Weitere Faktoren für die bearishe Preisentwicklung auf dem Strommarkt sei aus seiner Sicht die Entwicklung der anderen Commodities: Kohle und CO2. Die seitdem gesunkenen Preise hätten den sogenannten Kohle-Gas-Switch deutlich nach unten verschoben. Der Strompreis sank von rund 130 Euro/MWh auf 60 Euro/MWh, CO2 von 80 Euro/t auf 55 Euro/t und der Kohlepreis von rund 125 USD/t auf 90 USD/t.
Strom-Terminkontrakte auf Rekordtief
Die Stromterminpreise reagierten auf diese Signale entsprechend deutlich. Der Frontjahreskontrakt Cal25 notierte an der EEX zuletzt bei 72,07 Euro/MWh (14.02.2024).
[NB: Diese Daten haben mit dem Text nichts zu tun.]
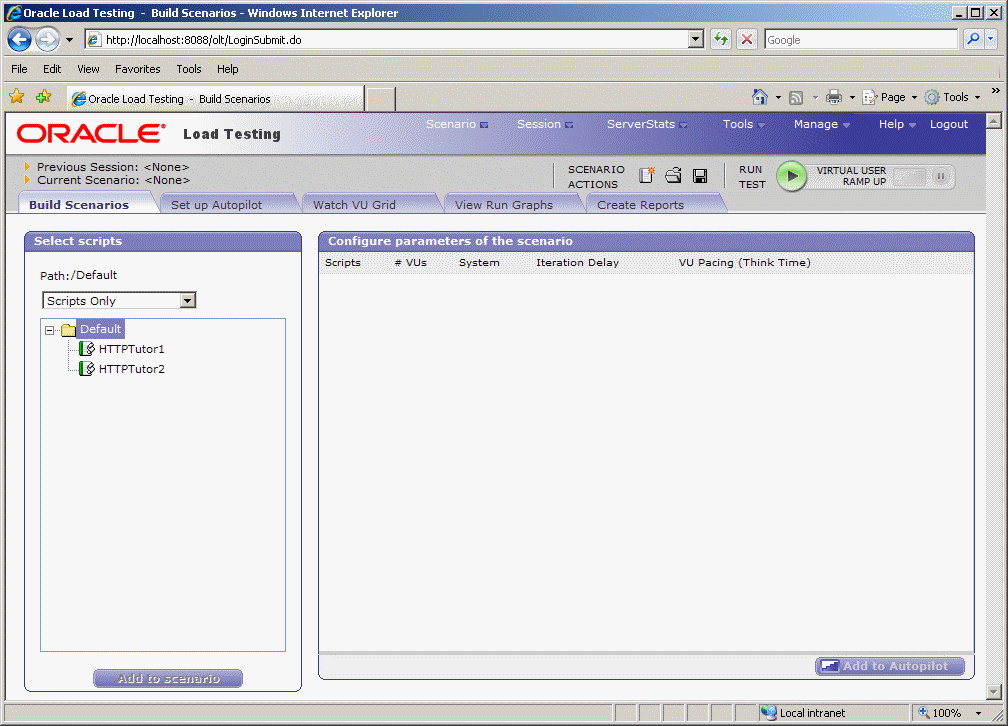Screen dimensions: 1008x726
Task: Open the Print options icon on the browser toolbar
Action: point(836,96)
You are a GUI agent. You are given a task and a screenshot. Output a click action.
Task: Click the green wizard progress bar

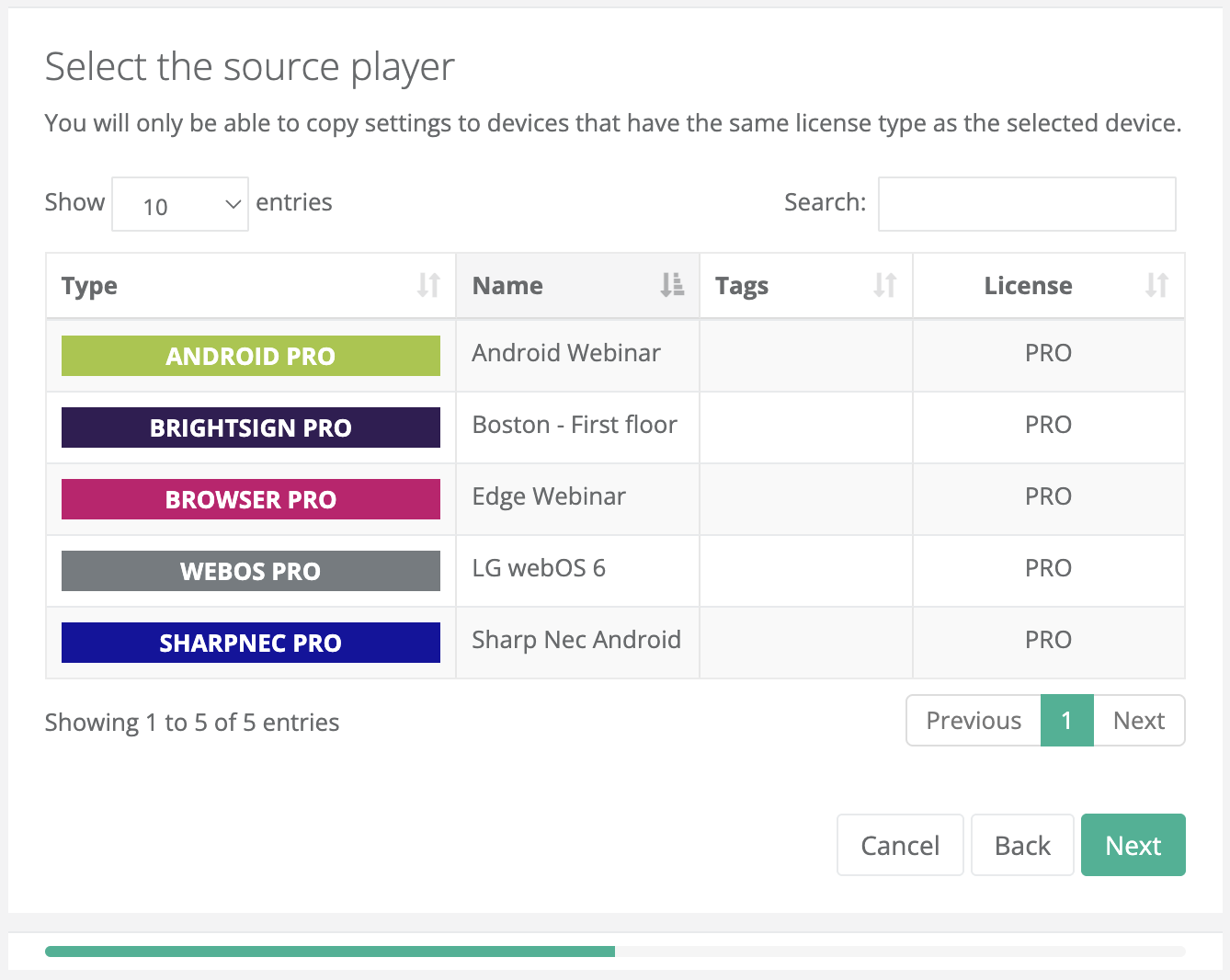pyautogui.click(x=329, y=952)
Dieses Niveau gab es zuletzt vor über zweieinhalb Jahren. Der Frontmonat-Kontrakt notierte zuletzt bei 57,67 Euro/MWh.
Welche Preisentwicklungen nun weiter zu erwarten sind, hängt stark von der Gaspreisentwicklung ab. Energieexperte Endress schließt nicht aus, dass der Gaspreis sich wieder erholt. Aus statistischer Sicht liege die Wahrscheinlichkeit für eine Fortsetzung der Abwärtsbewegung auf 24 bis 20 Euro/MWh bei lediglich fünf Prozent. Viel wahrscheinlicher sei aus seiner Sicht eine Erholung auf 26 bis 30 Euro/MWh. Das würde auch die Strompreise entsprechend stützen.
Die rückläufigen Marktpreise für Strom und Gas stellen zunehmend die meisten Versorger vor Herausforderungen. Während der Beschaffungskrise hatten sie als Grundversorger zusätzliche Energiemengen für neue Kunden teuer beschafft.
Preise für Endkunden sinken deutlich
Aktuell müssen sie wieder zusehen wie zahlreiche Energiediscounter, die sich während der Krise vom Vertriebsmarkt zurückzogen und ihre Kunden nicht beliefern konnten, wieder auf den Markt zurückkehren. Nur können sie sich zu deutlich günstigeren Tarifen eindecken und diesen Preisvorteil auch an die Endkunden weitergeben.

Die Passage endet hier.